Decide whether each statement agrees with the tax appeals decision below. Answer yes or no, and quote the words from the decision that settle it.
(a) The old Goebel Brewing Co. was dissolved by decree of a court in Wayne County, Michigan.
(b) The receiver sold the Detroit lands and buildings in 1925.
(c) The deficiencies in dispute concern income taxes for the year 1932.

PASSAGE GIVEN -
────
United States Board of Tax Appeals
37 B.T.A. 948; 1938 BTA LEXIS 963;
May 31, 1938, Promulgated

*963 1. A trust, of which petitioners were beneficiaries, conveyed certain property to a corporation in consideration of the receipt of all of the stock of the corporation and the assumption by the corporation of certain preexisting indebtedness standing against the trust property. Held, following Brons Hotels, Inc.,34 B.T.A. 376">34 B.T.A. 376, that the assumption of the indebtedness will be regarded as "other property or money" as provided in section 112(c)(1) of the Revenue Act of 1932, and that the transaction accordingly resulted in taxable gain.

2. Where land has been sold on installment contract, with subsequent forfeiture and repossession by the seller, such repossession may constitute a satisfaction of the installment obligation "at other than its face value," as provided in section 44(d) of the Revenue Act of 1932. Boca Ratone Co. v. Commissioner, 86 Fed.(2d) 9, and Eggerman Investment Co.,36 B.T.A. 1196">36 B.T.A. 1196, followed.

3. Id. - Proof of the original cost or other basis of the property, the fair market value of the property at the time of repossession, and all other facts necessary to make a computation under the statute*964 are part of the burden assumed by petitioners. Absence of such proof requires approval of respondent's determination.

Harry Allen, Esq., Harry B. Sutter, Esq., and Samuel H. Horne, Esq., for the petitioners.
DeWitt M. Evans, Esq., Philip A. Bayer, Esq., and Wilford H. Payne, Esq., for the respondent.

VAN FOSSAN

*949 These proceedings were brought to redetermine deficiencies in the income taxes of the petitioners for the year 1933 in the following amounts:

Walter F. Haass$7,406.37
Lillian A. Haass581.65
Margaret H. Murphy110.38

The issues are as follows:

(1) Did the petitioners realize taxable income upon the exchange of property by a trust, of which they were beneficiaries, for the stock of a corporation and the assumption by the corporation of existing liabilities of the trust?

(2) Did the petitioners, Walter F. Haass and Margaret H. Murphy, realize taxable income, in addition to that reported by them, upon the repossession of lots sold on the installment basis by a trust of which they were beneficiaries?

(3) Should commissions paid in 1924 and 1925 be deducted in computing gain on repossession in*965 1933?

FINDINGS OF FACT.

The facts were stipulated substantially as follows:

The old Goebel Brewing Co., a corporation, hereinafter called the old company, was dissolved prior to 1920 by decree of the Circuit Court in Chancery of Wayne County, Michigan. In that proceeding a receiver was appointed to wind up its affairs, and the lands and buildings in the city of Detroit, Michigan, formerly belonging to that corporation were sold by the receiver in the year 1920 to Walter F. Haass, as trustee for himself and certain other associates, including petitioners Lillian A. Haass and Margaret H. Murphy, which he then held and continued to hold and manage in trust for the benefit and advantage of himself and his associates. This trust was thereafter known as the Detroit Industries Buildings, Walter F. Haass, trustee, hereinafter called Industries, 1726 Dime Bank Building Detroit, Michigan. The proportional interests of the three petitioners in the trust were, and continued to be throughout the year 1933, as follows:

Walter F. Haassan undivided 31.534 percent.
Lillian A. Haassan undivided 4.762 percent.
Margaret H. Murphyan undivided 1.667 percent.
────
STORED RECORDS -
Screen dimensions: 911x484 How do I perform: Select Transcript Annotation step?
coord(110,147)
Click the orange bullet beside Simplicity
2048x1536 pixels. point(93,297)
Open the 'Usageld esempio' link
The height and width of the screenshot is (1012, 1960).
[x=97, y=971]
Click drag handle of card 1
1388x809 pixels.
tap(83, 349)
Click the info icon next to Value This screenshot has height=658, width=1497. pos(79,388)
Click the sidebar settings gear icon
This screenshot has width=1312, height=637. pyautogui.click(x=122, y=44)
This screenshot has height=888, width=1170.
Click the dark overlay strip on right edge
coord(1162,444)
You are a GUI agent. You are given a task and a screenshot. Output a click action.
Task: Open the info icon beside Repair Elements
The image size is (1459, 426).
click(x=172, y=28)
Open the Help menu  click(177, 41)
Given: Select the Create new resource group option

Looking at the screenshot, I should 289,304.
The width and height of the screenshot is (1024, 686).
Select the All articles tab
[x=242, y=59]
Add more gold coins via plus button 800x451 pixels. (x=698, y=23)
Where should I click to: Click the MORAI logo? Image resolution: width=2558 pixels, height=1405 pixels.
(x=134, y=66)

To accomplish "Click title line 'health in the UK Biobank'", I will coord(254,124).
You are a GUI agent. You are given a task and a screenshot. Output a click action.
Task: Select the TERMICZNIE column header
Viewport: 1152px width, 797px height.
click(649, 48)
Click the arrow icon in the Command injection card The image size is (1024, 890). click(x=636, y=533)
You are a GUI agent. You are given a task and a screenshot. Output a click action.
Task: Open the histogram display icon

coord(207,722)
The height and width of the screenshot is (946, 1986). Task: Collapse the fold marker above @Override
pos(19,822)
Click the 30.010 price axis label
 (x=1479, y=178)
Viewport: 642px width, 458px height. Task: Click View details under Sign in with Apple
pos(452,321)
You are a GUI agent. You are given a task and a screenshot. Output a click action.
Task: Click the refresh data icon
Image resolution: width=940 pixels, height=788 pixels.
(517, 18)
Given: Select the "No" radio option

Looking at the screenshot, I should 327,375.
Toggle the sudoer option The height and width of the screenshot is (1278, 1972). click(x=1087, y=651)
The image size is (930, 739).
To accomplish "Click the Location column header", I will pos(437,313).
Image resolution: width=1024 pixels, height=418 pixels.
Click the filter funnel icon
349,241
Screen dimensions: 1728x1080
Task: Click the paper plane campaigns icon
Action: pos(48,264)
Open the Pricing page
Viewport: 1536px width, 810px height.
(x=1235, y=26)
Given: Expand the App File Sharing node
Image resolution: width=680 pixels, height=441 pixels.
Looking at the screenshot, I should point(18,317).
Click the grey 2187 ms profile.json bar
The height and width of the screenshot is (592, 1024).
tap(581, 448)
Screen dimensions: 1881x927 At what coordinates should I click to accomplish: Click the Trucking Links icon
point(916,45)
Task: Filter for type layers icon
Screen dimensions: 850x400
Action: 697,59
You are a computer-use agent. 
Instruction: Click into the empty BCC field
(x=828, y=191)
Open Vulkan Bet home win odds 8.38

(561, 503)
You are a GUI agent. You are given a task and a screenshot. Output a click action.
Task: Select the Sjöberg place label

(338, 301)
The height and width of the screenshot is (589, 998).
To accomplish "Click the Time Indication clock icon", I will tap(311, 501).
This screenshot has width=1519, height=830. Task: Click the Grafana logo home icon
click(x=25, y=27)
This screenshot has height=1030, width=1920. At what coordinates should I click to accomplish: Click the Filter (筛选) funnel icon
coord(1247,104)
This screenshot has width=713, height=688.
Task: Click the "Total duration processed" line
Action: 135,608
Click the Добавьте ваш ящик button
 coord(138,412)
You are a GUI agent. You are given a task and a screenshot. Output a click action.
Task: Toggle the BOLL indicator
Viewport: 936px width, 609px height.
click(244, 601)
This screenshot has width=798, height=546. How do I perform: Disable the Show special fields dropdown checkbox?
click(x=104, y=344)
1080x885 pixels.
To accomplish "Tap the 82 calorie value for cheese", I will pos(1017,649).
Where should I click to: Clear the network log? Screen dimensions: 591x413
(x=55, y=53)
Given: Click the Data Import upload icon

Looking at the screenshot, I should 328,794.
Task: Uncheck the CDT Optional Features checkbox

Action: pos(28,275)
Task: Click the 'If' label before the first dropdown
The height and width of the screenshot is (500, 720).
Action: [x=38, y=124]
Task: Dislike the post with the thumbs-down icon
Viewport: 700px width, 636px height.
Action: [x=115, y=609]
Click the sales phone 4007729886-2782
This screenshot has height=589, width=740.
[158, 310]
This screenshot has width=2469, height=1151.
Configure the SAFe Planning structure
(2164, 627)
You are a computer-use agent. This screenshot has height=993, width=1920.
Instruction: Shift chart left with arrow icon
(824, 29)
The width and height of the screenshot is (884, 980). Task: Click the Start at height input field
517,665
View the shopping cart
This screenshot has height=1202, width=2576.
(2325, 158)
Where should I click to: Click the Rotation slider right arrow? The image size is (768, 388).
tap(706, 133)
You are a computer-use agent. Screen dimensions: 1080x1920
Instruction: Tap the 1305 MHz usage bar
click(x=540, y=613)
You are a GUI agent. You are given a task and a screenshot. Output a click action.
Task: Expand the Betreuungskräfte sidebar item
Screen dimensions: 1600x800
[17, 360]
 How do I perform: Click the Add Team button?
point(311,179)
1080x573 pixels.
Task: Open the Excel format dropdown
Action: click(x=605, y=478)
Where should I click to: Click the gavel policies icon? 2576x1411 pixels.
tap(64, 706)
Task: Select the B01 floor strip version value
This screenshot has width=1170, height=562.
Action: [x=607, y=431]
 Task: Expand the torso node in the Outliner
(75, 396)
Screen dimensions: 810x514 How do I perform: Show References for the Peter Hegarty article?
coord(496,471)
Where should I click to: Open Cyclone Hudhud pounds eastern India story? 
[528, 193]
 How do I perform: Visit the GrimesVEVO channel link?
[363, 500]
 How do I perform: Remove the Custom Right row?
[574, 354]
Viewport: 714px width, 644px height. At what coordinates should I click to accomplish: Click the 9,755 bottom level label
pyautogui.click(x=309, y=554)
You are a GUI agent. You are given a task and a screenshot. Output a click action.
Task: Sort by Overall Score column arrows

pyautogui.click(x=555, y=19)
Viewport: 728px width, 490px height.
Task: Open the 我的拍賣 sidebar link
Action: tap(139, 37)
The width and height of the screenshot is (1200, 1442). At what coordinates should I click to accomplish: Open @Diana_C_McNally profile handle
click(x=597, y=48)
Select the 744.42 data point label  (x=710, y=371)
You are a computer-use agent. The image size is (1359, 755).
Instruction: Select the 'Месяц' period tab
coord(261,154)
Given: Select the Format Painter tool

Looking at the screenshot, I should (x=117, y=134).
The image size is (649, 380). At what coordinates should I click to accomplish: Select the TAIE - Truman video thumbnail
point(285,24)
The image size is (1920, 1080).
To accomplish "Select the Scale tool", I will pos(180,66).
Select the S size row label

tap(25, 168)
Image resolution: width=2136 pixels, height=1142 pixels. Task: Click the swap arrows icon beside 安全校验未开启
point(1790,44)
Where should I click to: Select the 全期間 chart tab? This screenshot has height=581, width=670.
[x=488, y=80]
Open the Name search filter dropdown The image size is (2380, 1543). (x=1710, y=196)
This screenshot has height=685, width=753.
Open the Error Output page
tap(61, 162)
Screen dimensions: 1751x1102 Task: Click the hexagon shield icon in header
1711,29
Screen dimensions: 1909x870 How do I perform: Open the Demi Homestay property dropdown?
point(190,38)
────
RESULT -
(a) Yes: "was dissolved prior to 1920 by decree of the Circuit Court in Chancery of Wayne County, Michigan"
(b) No: "sold by the receiver in the year 1920"
(c) No: "deficiencies in the income taxes of the petitioners for the year 1933"